Freitag, 18. Januar
Die Direktion rät dringend davon ab, an den nächsten drei Tagen das Haus zu verlassen. So eine Hüfte sei ganz schnell mal gebrochen. Das bedeutet, dass die Atmosphäre nicht unbedingt besser wird. Nicht, dass die Bewohner sonst ständig draußen wären, aber die meisten gehen schon einmal am Tag zum Einkaufen, zum Briefkasten oder in den Park. Und wenn etwas nicht geht, wird das Bedürfnis, es zu tun, natürlich größer. Die Alten sitzen heute am Fenster und schauen auf den Schnee, der einfach nicht schmelzen will. Und sie beschweren sich über die Gemeinde, die die von Autos befahrenen Straßen räumt, aber auf Gehsteigen und Fahrradwegen den ganzen braunen Matsch liegen lässt. Und da haben sie gar nicht so unrecht.
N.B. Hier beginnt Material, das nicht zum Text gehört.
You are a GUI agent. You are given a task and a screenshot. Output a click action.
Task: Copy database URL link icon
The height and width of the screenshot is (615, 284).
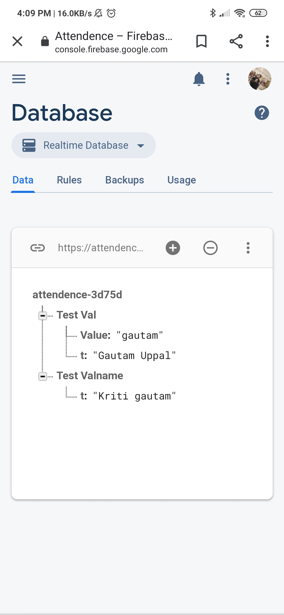coord(38,248)
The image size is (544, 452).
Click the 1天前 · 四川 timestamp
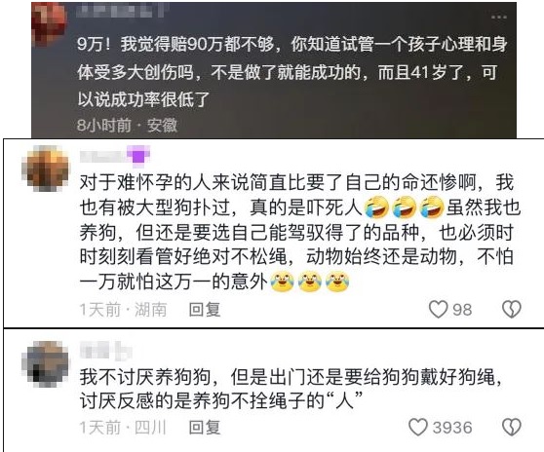point(123,427)
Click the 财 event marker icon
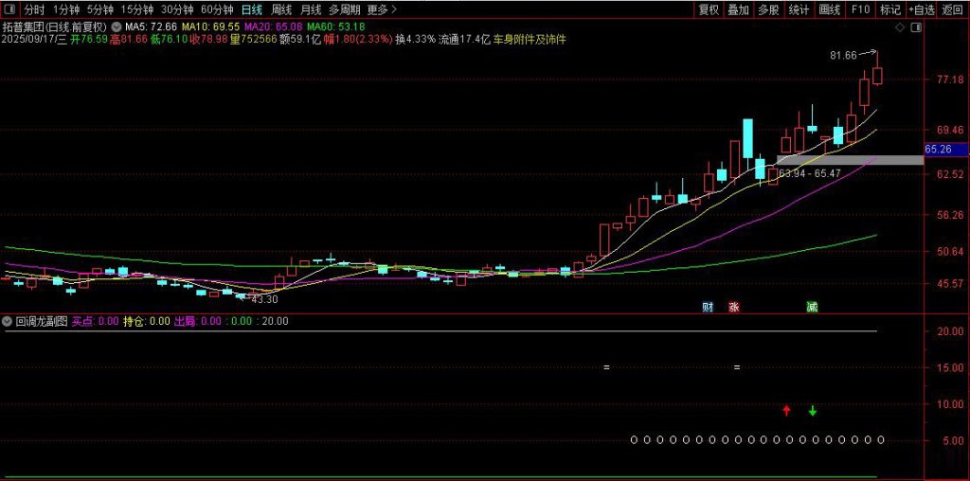This screenshot has width=970, height=481. click(707, 307)
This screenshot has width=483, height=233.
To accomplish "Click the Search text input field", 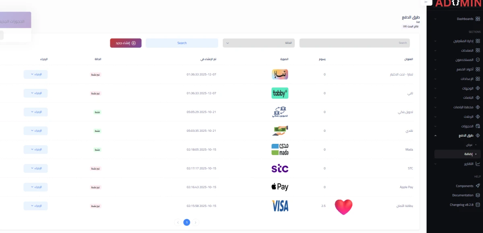I will (354, 43).
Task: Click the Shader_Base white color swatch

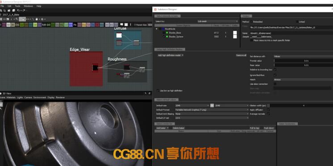Action: (x=235, y=33)
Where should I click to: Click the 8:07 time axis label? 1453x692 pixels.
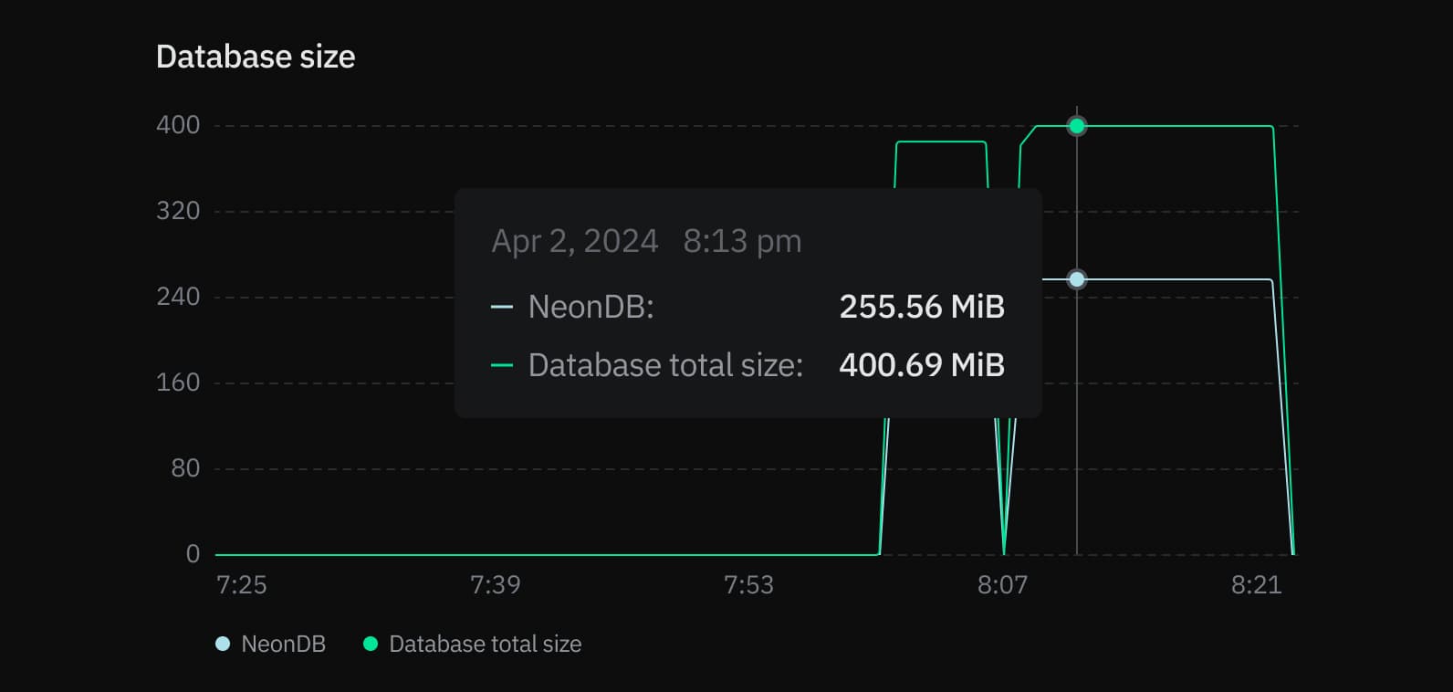point(1002,584)
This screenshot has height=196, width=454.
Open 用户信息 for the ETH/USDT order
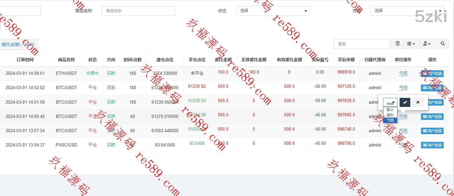432,74
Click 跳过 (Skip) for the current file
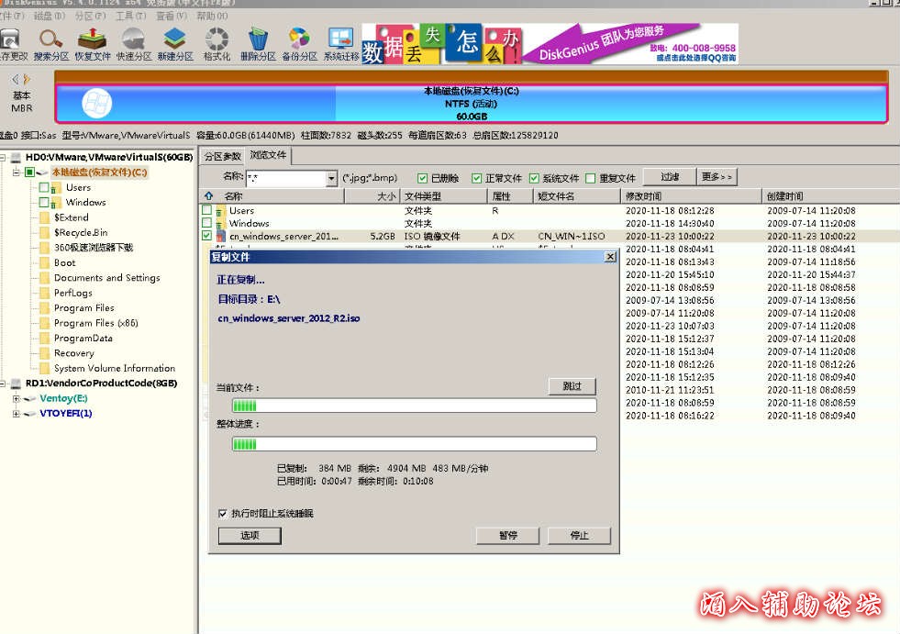Viewport: 900px width, 634px height. [572, 386]
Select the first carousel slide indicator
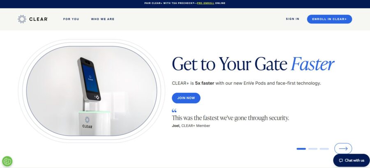The width and height of the screenshot is (370, 168). [301, 149]
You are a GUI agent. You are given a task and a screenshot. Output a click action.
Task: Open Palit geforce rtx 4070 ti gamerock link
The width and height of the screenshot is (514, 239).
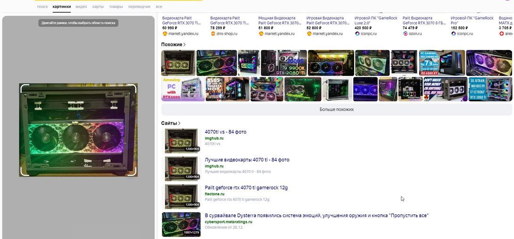click(246, 188)
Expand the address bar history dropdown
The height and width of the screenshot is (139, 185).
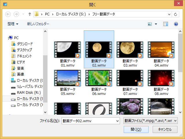pos(168,14)
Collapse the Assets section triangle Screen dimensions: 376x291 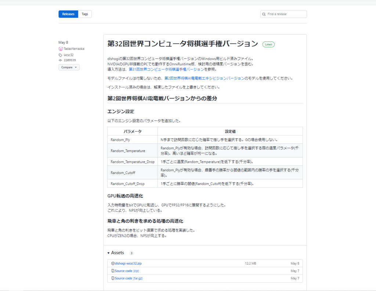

Das Personal hat den Gehweg vorm Haus geräumt, sodass wir ungehindert vom Eingang zum Bus laufen können. Aber die quälende Unsicherheit, was einen erwartet, wenn man nach der Fahrt wieder aus dem Bus steigt, hält die meisten Bewohner davon ab, die Reise überhaupt anzutreten. Angst ist hier ein viel konsultierter Ratgeber.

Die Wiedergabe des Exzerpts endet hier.